**Requirement:** The lines to find are those in the entries that hold the word "computer"; copy every one of them.

== Segment start ==

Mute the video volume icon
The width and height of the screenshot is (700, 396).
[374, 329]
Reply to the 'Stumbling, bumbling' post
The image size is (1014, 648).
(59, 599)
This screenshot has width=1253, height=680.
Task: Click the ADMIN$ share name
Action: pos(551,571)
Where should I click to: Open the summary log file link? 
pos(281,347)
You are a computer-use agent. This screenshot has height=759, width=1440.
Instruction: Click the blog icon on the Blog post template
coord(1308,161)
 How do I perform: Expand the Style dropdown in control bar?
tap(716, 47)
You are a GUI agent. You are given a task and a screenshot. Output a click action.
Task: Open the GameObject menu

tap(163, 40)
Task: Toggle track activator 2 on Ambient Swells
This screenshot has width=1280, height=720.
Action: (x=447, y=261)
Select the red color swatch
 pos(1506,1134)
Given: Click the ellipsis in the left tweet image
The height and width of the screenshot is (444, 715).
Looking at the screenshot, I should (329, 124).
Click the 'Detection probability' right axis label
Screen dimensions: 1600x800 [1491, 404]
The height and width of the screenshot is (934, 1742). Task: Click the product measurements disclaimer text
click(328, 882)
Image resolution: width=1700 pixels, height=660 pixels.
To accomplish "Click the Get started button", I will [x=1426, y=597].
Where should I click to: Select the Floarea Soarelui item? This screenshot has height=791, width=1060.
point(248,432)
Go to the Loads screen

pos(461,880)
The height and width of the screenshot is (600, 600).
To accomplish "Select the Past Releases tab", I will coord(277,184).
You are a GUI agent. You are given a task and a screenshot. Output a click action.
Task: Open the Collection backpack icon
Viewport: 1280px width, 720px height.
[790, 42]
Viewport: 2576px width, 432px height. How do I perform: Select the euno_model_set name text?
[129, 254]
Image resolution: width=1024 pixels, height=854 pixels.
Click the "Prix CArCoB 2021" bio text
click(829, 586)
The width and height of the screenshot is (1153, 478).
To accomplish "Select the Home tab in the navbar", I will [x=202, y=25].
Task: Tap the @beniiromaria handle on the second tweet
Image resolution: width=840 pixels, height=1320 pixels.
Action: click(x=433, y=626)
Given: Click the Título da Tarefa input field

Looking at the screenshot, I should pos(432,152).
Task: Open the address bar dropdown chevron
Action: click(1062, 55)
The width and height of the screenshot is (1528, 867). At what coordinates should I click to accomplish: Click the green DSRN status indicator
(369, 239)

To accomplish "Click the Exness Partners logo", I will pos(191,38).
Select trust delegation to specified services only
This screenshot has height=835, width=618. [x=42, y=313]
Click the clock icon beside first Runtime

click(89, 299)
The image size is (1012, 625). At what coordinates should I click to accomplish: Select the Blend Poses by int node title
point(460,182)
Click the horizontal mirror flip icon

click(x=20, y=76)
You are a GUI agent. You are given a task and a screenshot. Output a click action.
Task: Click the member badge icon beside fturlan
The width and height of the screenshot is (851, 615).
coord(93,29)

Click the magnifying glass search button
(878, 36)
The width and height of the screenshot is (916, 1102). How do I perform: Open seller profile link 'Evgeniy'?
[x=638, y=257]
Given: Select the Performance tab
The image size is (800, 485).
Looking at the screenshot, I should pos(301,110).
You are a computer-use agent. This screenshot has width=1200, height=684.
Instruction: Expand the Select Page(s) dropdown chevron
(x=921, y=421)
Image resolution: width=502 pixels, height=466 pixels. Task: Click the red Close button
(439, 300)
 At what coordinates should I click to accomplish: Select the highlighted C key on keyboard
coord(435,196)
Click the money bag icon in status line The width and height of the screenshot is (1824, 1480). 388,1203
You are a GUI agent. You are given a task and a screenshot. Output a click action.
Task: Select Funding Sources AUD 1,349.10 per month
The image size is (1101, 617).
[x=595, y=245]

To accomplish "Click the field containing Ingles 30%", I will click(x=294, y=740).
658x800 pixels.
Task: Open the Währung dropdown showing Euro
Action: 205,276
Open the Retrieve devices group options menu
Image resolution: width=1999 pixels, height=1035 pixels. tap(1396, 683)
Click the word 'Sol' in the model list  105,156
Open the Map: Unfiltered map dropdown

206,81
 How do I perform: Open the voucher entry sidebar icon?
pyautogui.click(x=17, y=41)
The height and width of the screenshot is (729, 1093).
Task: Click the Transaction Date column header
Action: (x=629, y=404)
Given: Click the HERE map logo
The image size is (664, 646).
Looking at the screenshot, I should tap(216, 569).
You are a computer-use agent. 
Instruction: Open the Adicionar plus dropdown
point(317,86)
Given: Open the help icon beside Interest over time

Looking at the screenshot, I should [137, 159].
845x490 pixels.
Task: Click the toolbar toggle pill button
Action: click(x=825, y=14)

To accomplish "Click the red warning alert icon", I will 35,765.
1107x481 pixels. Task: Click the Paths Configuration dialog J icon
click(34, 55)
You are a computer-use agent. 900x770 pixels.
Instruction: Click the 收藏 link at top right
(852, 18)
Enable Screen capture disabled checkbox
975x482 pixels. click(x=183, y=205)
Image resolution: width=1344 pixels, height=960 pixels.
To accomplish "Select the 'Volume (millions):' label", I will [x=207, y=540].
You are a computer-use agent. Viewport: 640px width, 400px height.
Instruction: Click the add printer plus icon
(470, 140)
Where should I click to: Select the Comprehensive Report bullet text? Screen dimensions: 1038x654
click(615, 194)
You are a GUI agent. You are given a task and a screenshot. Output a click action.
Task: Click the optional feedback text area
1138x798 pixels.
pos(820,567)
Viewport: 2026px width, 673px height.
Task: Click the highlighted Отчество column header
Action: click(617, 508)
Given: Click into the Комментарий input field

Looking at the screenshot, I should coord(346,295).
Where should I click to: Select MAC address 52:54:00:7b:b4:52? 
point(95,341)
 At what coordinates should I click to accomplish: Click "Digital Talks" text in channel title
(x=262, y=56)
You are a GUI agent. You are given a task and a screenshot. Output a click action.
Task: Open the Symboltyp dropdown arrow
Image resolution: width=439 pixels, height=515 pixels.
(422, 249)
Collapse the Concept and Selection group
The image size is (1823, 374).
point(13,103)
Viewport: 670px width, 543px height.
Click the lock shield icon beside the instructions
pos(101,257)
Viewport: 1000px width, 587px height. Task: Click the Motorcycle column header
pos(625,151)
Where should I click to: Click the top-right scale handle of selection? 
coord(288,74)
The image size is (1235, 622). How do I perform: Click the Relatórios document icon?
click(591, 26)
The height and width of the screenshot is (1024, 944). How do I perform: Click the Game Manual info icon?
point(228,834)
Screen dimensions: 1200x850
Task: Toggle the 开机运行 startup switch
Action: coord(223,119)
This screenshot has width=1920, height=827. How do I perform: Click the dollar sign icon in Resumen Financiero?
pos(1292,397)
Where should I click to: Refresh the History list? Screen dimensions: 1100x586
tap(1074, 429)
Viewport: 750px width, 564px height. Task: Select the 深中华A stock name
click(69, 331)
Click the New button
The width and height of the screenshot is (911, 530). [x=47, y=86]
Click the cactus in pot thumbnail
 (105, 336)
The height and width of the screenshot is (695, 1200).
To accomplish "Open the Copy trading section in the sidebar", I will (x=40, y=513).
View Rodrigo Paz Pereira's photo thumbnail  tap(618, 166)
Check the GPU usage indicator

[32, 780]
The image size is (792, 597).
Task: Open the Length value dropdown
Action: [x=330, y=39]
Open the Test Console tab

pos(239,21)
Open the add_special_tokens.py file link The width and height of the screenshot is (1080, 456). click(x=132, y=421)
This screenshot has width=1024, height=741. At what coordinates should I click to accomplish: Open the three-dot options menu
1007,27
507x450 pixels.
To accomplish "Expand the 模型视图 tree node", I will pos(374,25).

== Segment end ==

**Written reply:**
You are a computer-use agent. This screenshot has height=759, width=1440.
You are a computer-use agent. This screenshot has width=1200, height=684.
You are a computer-use agent. 
You are a computer-use agent. 900x770 pixels.
You are a computer-use agent. Viewport: 640px width, 400px height.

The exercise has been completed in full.